Pre-Clinical Research

Poster Number: S26


Gehua Zhen, MD, Keros Therapeutics, Mark St. Pierre, Keros Therapeutics, Michael Linzey, PhD, Keros Therapeutics, Remya Nathan, Keros Therapeutics, Morgan Cahill, Keros Therapeutics, Ericka De Freitas, Keros Therapeutics, Ffolliott Fisher, PhD, Keros Therapeutics, Lorena Lerner, Keros Therapeutics, Jenn Lachey, PhD, Keros Therapeutics, Jasbir Seehra, PhD, Keros Therapeutics

Duchenne muscular dystrophy (DMD) is a genetic disorder characterized by loss of functional dystrophin.
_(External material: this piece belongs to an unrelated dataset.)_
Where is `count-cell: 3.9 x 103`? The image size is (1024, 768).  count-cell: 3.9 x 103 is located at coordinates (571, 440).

Phosphorodiamidate morpholino oligomer (PMO) therapy, an exon-skipping strategy, has been explored to compensate for dystrophin deficiency by inducing the production of truncated but functional dystrophin. However, poor target tissue delivery, low efficacy and high dose-induced off-target toxicity hinder the development of PMOs as an effective therapy. The transforming growth factor-β family members activin A, activin B, and myostatin are potent negative regulators of skeletal muscle and bone. Here, we tested whether combining PMO therapy with simultaneous inhibition of activins and myostatin using RKER-065, the research form of KER-065, an investigational, modified type II activin receptor ligand trap, can better remedy muscle weakness and comorbidities associated with DMD than PMO single therapy.
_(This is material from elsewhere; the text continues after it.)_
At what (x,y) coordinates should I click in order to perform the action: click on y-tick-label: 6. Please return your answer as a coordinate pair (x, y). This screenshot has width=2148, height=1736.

Nine-week-old male D2MDX mice underwent an 8-week treatment regimen with vehicle (Tris-buffered saline (TBS), IP, BIW), RKER-065 (10mg/kg, IP, BIW) or PMO (25mg/kg, IV, QW), either alone or in combination (RKER-065+PMO). DBA2J mice treated with TBS IP served as controls (WT). All animals were assessed for lean mass, grip strength, lumbar vertebral bone volume and structure, and muscle dystrophin expression.
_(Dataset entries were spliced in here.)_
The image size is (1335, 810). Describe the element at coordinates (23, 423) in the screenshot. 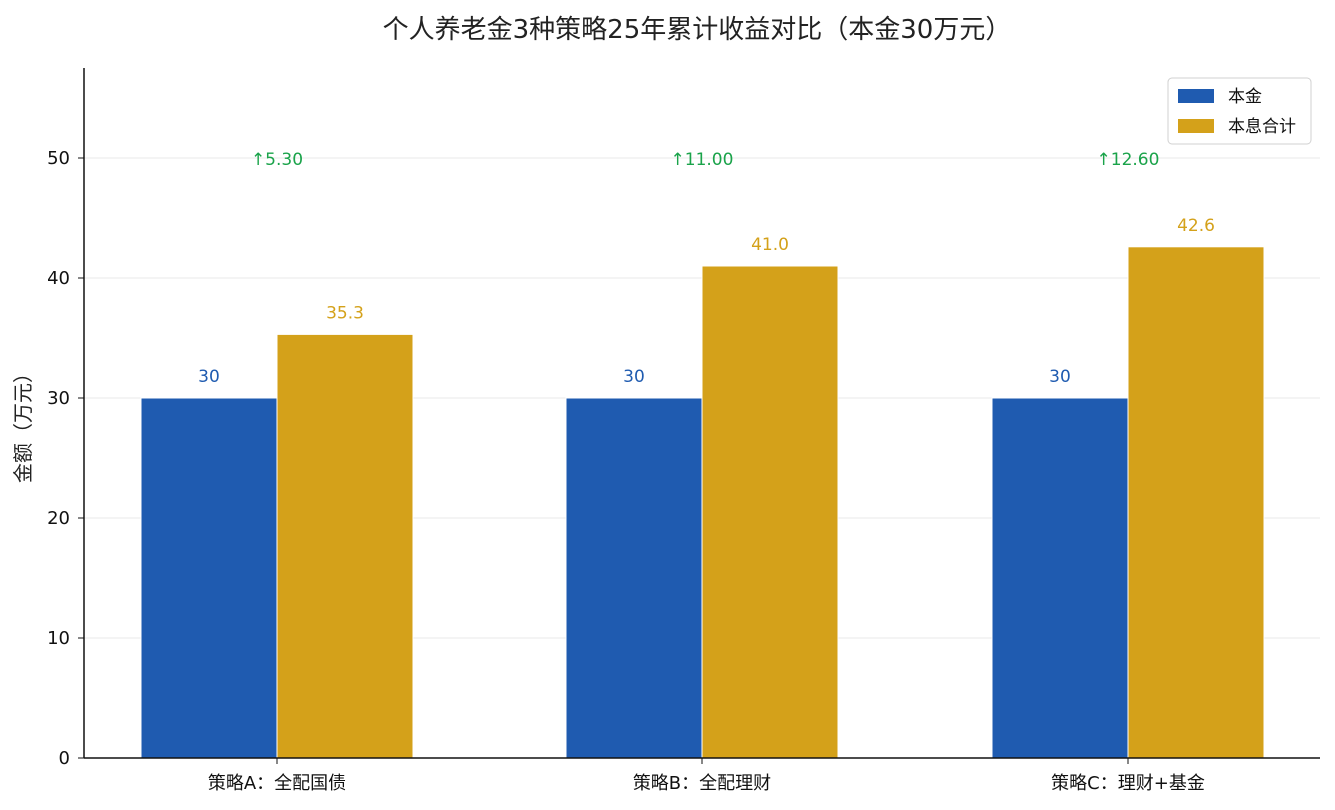

I see `y-axis-label: 金额（万元）` at that location.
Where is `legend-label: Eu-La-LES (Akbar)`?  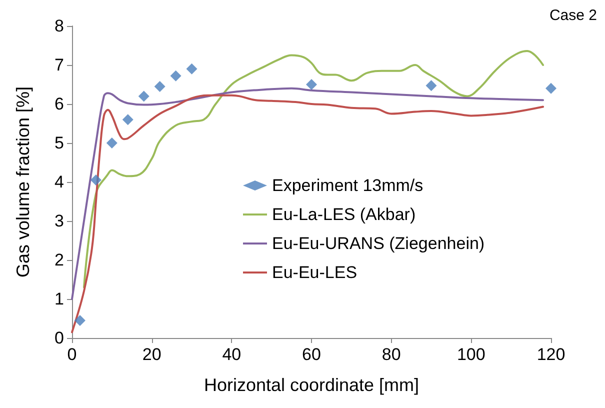
legend-label: Eu-La-LES (Akbar) is located at coordinates (344, 214).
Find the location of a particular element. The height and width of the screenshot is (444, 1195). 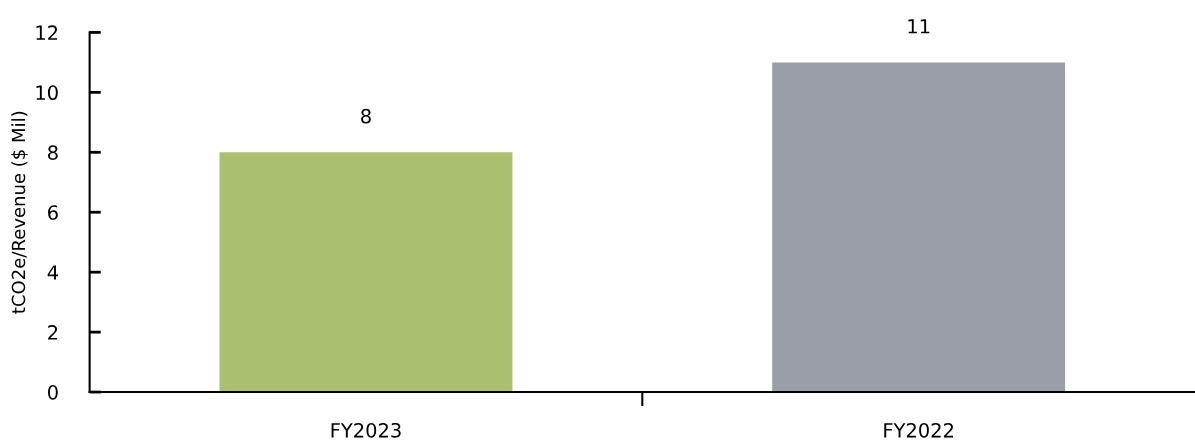

y-tick-label: 12 is located at coordinates (47, 32).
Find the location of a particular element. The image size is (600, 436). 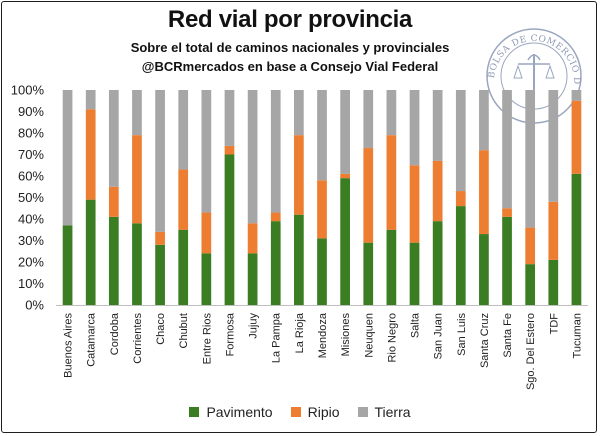

y-tick-label: 100% is located at coordinates (28, 90).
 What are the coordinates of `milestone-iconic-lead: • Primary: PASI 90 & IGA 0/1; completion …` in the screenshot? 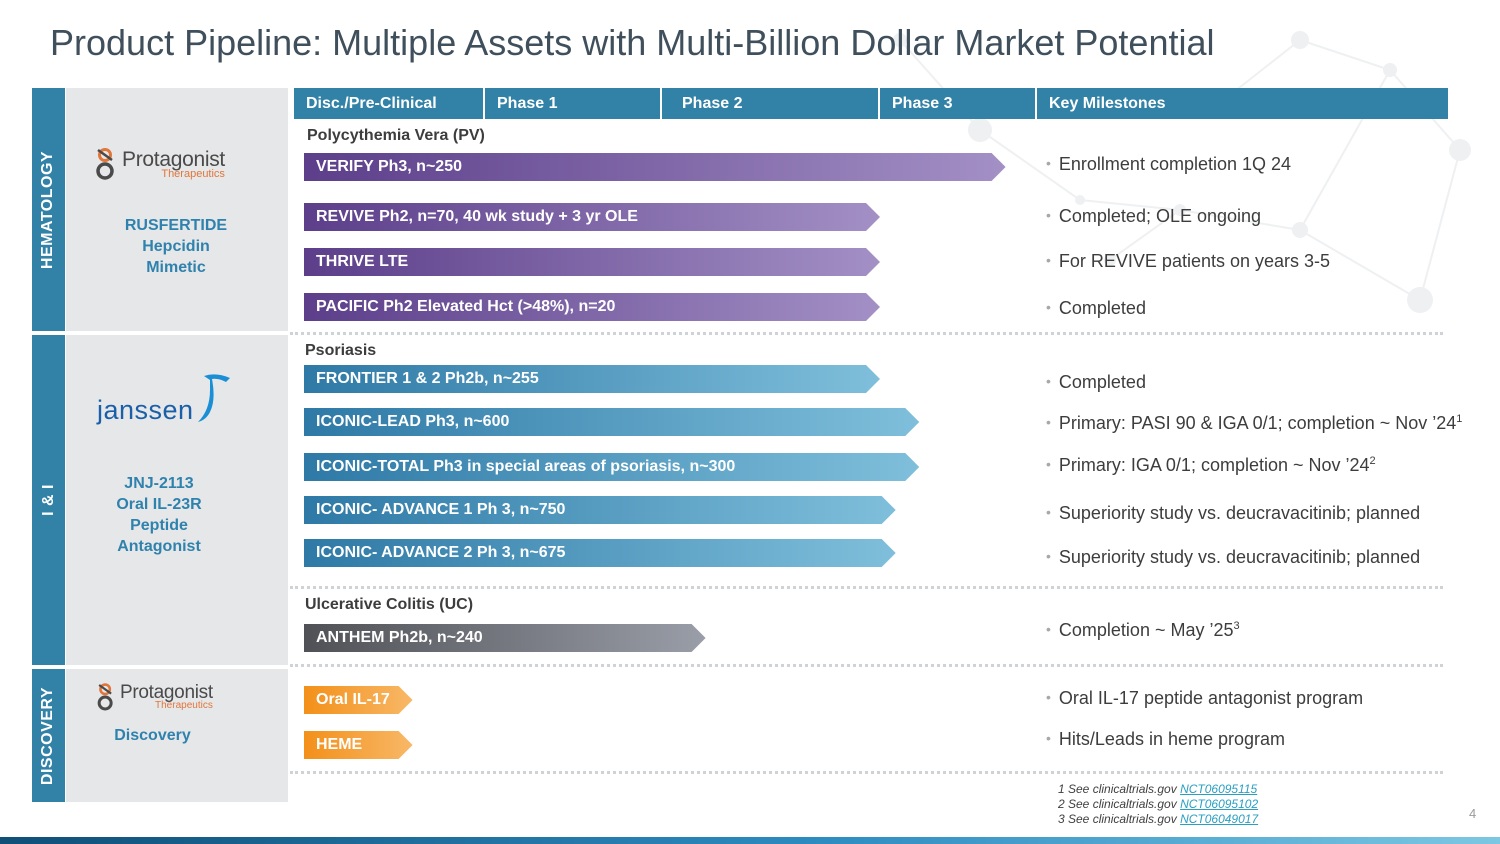 It's located at (1254, 423).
Dystrophic mice (Vehicle) showed lower lean mass gain, grip strength, and bone volume compared to WT mice. PMO treatment alone did not yield improvements in these parameters. However, combined RKER-065+PMO treatment was comparable to WT in lean mass, grip strength, and bone volume, significantly outperforming vehicle and PMO groups. Notably, RKER-065+PMO treatment increased dystrophin mRNA levels 2.8-fold versus Vehicle, with a 1.8-fold increase over PMO only, suggesting RKER-065 enhanced exon skipping and dystrophin expression by PMOs.
Our study demonstrated RKER-065’s effect in ameliorating muscle and bone loss in a DMD mouse model. The observation that RKER-065 treatment augmented PMO-induced dystrophin expression highlighted the potential synergistic benefit of using KER-065 and PMO combination therapy for DMD.